Cette rencontre et les échanges qui s’en sont suivis ont permis d’exposer les éléments préliminaires et la phase de déploiement d’un projet de recherche collectif centrés sur ce qui se produit dans et avec les établissements français à l’étranger. Soutenus et homologués par les institutions de la République, ces établissements français à l’étranger sont un élément important du rayonnement de la France et un vecteur de la francophonie. Leur fonctionnement et leurs missions se réfèrent au système scolaire et aux valeurs développés dans le cadre de l’Education Nationale en France. Mais comme ils sont implantés dans des pays ou au sein d’espaces tantôt francophones, tantôt non francophones, ils élaborent leurs projets scolaires et éducatifs dans des environnements relevant d’un double ancrage normatif, culturel et parfois linguistique, qu’il nous apparaît pertinent d’investiguer. Ce faisant, par ces travaux nous souhaitons participer aux contributions de l’Université de Limoges et de son environnement en direction de la Francophonie. Dans les différents pays où nous avons commencé à enquêter, il s’agit de comprendre ce qui se joue en matière pédagogique, éducative, partenariale par exemple du point de vue de l’éducation à la santé, à la prise en compte des publics en situation de handicap, par rapport aux questions socialement vives, ou encore face aux remises en cause de l’ordre scolaire.

 

Vous avez récemment co-animé une conférence grand public organisée par le Département Culture, Sciences et Société de la Fondation partenariale qui œuvre pour la diffusion de la culture scientifique et la vulgarisation des sciences. En quoi trouvez-vous important d’intéresser le grand public à la recherche et lui donner envie d’en savoir plus ? Participez-vous à d’autres événements pour rencontrer le grand public ?

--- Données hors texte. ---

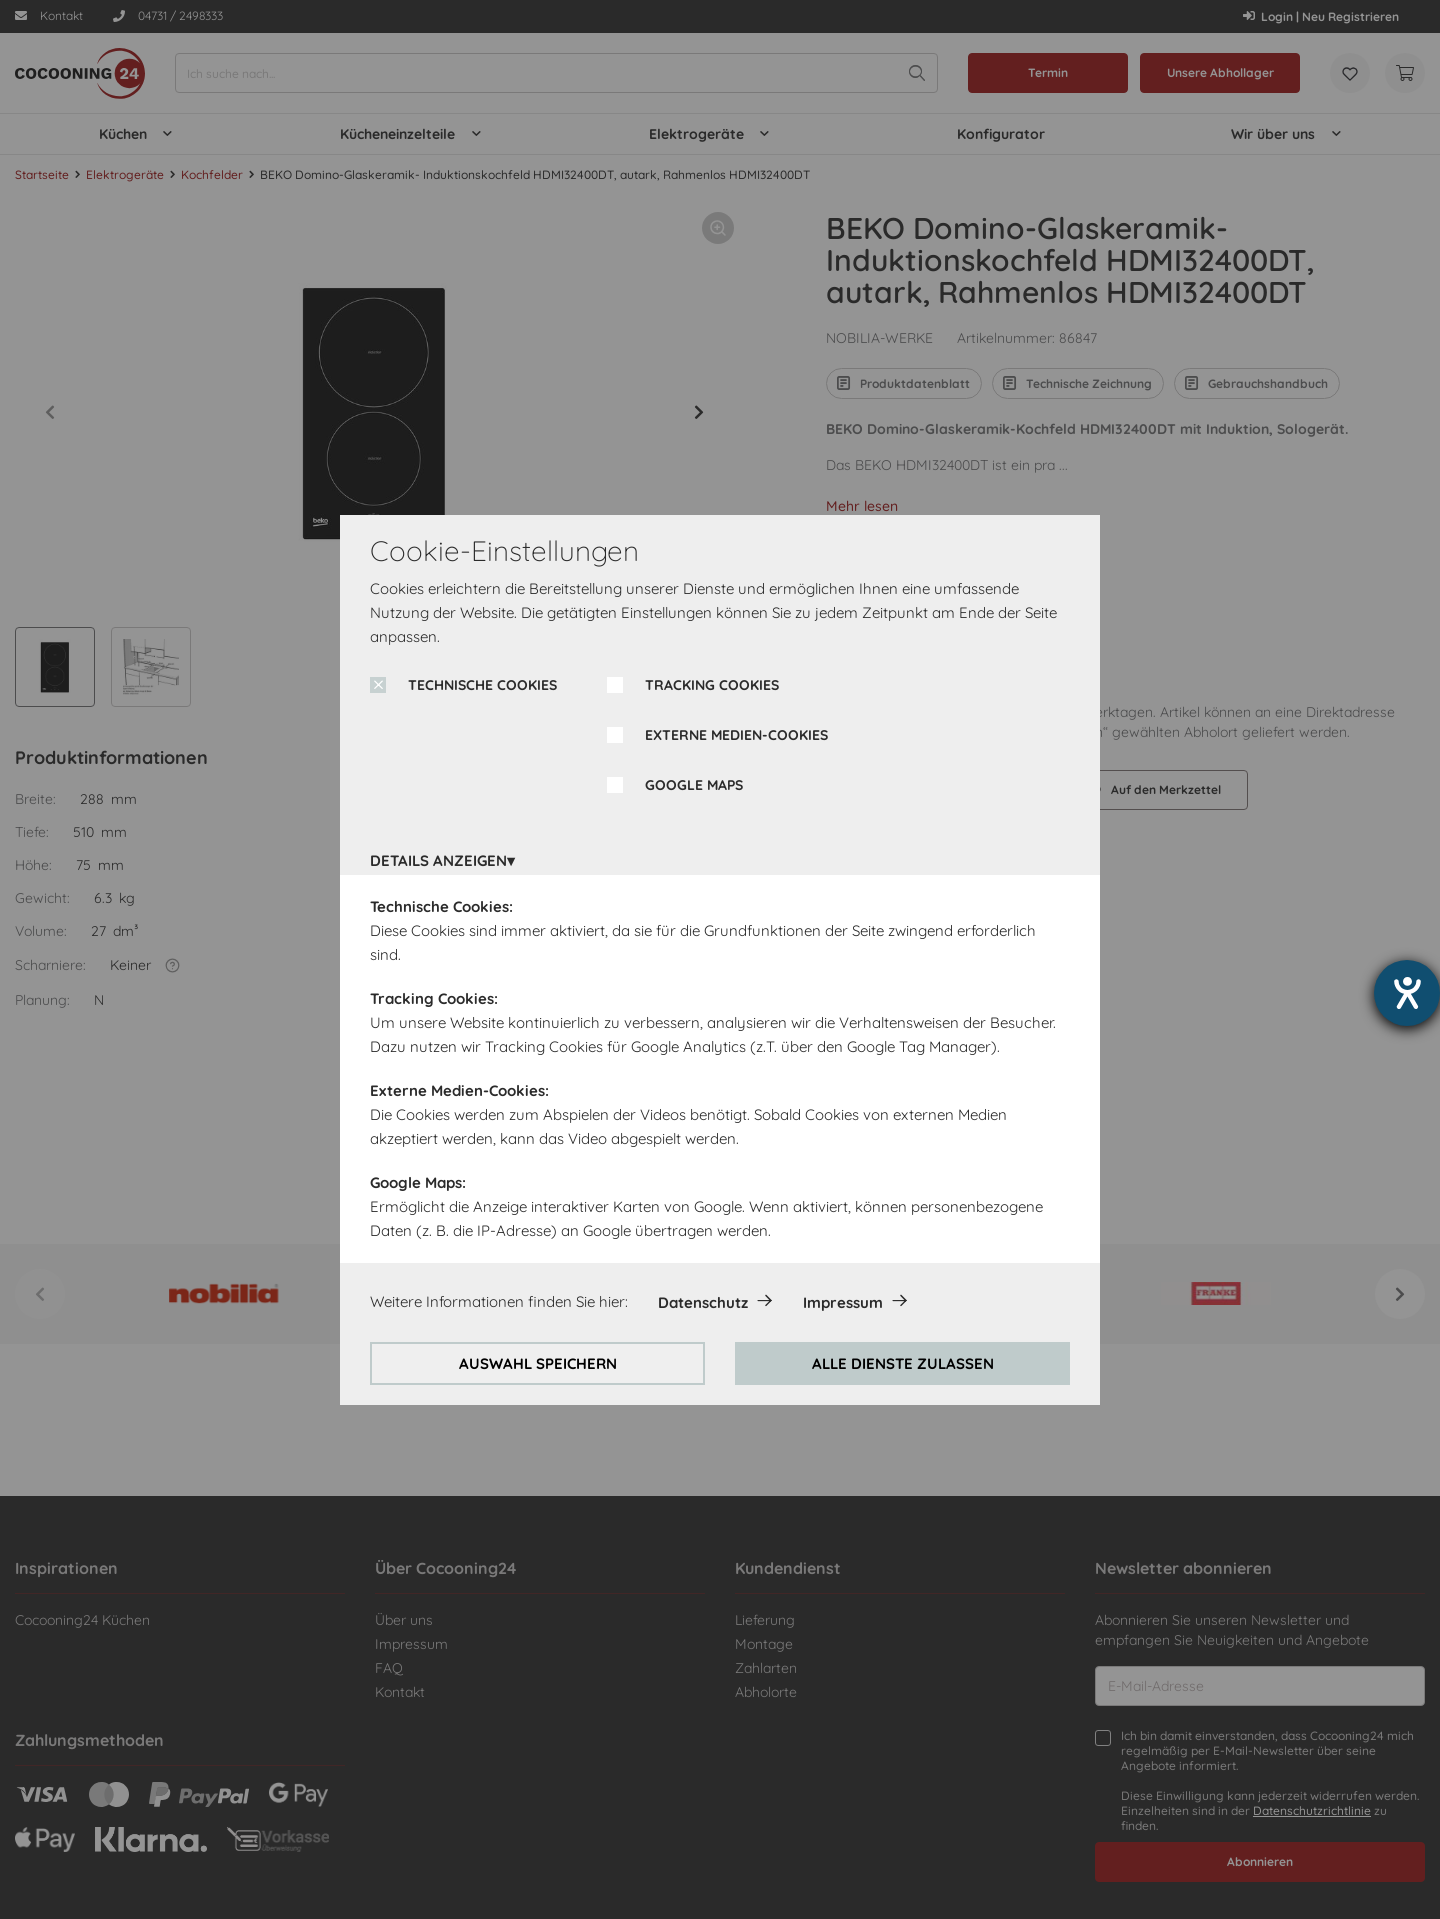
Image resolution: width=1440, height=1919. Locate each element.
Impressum (843, 1302)
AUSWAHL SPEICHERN (538, 1363)
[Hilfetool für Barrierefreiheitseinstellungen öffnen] (1407, 993)
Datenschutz (703, 1302)
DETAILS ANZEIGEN (438, 860)
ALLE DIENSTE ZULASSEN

Il s’agissait d’une conférence à deux voix, élaborée avec mon collègue Choukri Ben Ayed, professeur de Sociologie au sein de la FLSH de l’Université de Limoges, membre du laboratoire Gresco [sur la thématique « Tous à la même école : l’école française entre crises, ressources et perspectives »]. Nous avons mené ces dernières années des recherches au sein de plusieurs territoires et établissements. Cette démarche avait d’ailleurs permis de mettre en œuvre un séminaire fréquenté par des étudiants de nos formations respectives, par des professionnels, afin d’entendre des collègues venus de différentes Universités. Des journées d’étude réalisées en septembre 2017 vont donner lieu à une publication interrogeant la mobilisation des collectifs et des collectivités dans les enjeux éducatifs aujourd’hui.
Cette conférence organisée par la Fondation partenariale proposait de montrer comment, à travers deux enquêtes en cours, les enjeux de mixité sociale et de climat scolaire pouvaient être discutés et mobilisés comme des analyseurs des discours sur l’Ecole, comme des dispositions prises dans et autour de celle-ci.
Elle se situait donc dans un processus d’élaboration de connaissances et elle a permis la diffusion et la mise en discussion, avec un public très diversifié, tout comme la « Nuit des chercheurs » à laquelle j’avais pu participer précédemment.
Plus globalement, comme je l’ai dit en parlant des démarches méthodologiques mises en œuvre dans mon travail, je saisis autant que cela soit possible, ces occasions d’exposer, de discuter et de travailler avec tous types de publics.
Je ne conçois pas le travail scientifique comme un travail solitaire. C’est aussi sur le terrain et dans la rencontre que s’élaborent les savoirs.